Daddy ran the CIA, and W. is president, so why not let Jeb Bush run the CIA now? Okay, that’s a slight exaggeration. But the Porter Goss-led regime change at the CIA is working its magic, and the Bush family mafia seems to be pushing it.

According to Newsday , Goss is carrying out White House orders for a purge:

The White House has ordered the new CIA director, Porter Goss, to purge the agency of officers believed to have been disloyal to President George W. Bush or of leaking damaging information to the media about the conduct of the Iraq war and the hunt for Osama bin Laden, according to knowledgeable sources.

"The agency is being purged on instructions from the White House," said a former senior CIA official who maintains close ties to both the agency and to the White House. "Goss was given instructions ... to get rid of those soft leakers and liberal Democrats. The CIA is looked on by the White House as a hotbed of liberals and people who have been obstructing the president's agenda."

Goss, the former CIA official who ran a newspaper in Florida and then got himself elected to Congress where (of course) he ended up overseeing the CIA, now heads it. His team of “Hill pukes”—as New York Times columnist David Brooks says  they are being called at Langley—are running amok, angering CIA veterans. Resignations are piling up, with John McLaughlin, the deputy director, and Stephen Kappes, head of the clandestine service, jumping ship in the last few days, joining Mike Scheuer, the CIA’s Osama bin Laden expert, and James Pavitt, the deputy director of operations, in exile. More departures are expected.

According to the Post , four senior retired CIA officials tried to meet with Goss to help smooth the transition, but Goss—apparently seeking the kind of chaos now unfolding—rebuffed them.

It’s exactly what the neocons want—a wholesale purging of the agency that was the main source of opposition in the Bush administration to its obsessive Iraq strategy. A lot of heads will roll, and then the CIA will be a Stepford Agency, like the rest.

David Brooks, in the Times , added this charming comment:

If we lived in a primitive age, the ground at Langley would be laid waste and salted, and there would be heads on spikes. As it is, the answer to the C.I.A. insubordination is not just to move a few boxes on the office flow chart.
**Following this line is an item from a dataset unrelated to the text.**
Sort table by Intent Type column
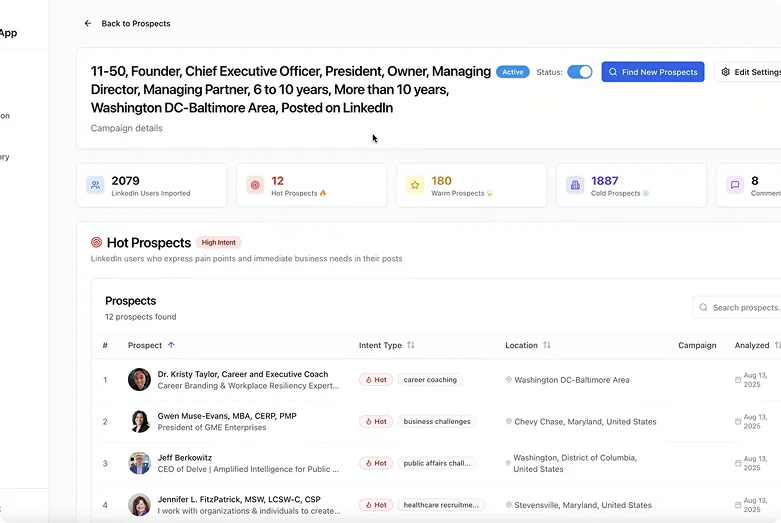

So what’s the Jeb Bush connection? Not only was Goss close to Gov.  Bush when Goss was a Florida representative, but a candidate being rumored to replace Kappes—or at least to get a senior CIA post—is Richard P. Lawless, the deputy assistant secretary of defense for Asian and Pacific affairs. The Post says that Lawless “was described as having ‘long-term ties to President Bush’s brother, Florida Gov. Jeb Bush.’” But what the Post doesn’t say is that in 1987, Lawless—then in private business—founded a company called U.S-Asia Commercial Development with Therese Shaheen, a former Taiwan-based businesswoman and Bush contributor who was named last year to head up the American Institute in Taiwan, the quasi-U.S. “embassy.” Between 1989 and 1993, Lawless, Shaheen and Jeb Bush did millions of dollars of business together. Shaheen is also well connected: Her husband is Larry di Rita, Secretary of Defense Don Rumsfeld’s chief of staff. You can read the reports about all this in the Taipei Times here.

Here’s a relevant excerpt from the Taipei Times :

Shaheen comes to AIT well connected with the Bush administration. Her husband, Lawrence Di Rita, is Defense Secretary Donald Rumsfeld's chief of staff, and her former partner in US-Asia Commercial Development, Richard Lawless, was recently appointed the deputy assistant secretary of defense for Asia and Pacific affairs.

Lawless, who founded US-Asia Commercial Development with Shaheen in 1987, was previously a close confidant and business partner of President Bush's brother, Florida Governor Jeb Bush, with whom he conducted millions of dollars in real-estate and import-export business between 1989 and 1993.

The CIA has been at war with the White House for two years. They’ve been leaking anti-Bush stuff for all that time, including reports about how the CIA knew that Iraq was going to be a tar baby. Bush, of course, incredibly blamed the CIA for the intelligence reports on Iraq’s WMDs, even though it was the Pentagon and the White House (i.e., Cheney), who demanded that the intelligence fit the policy. But Bush won re-election. And so he can push the CIA around.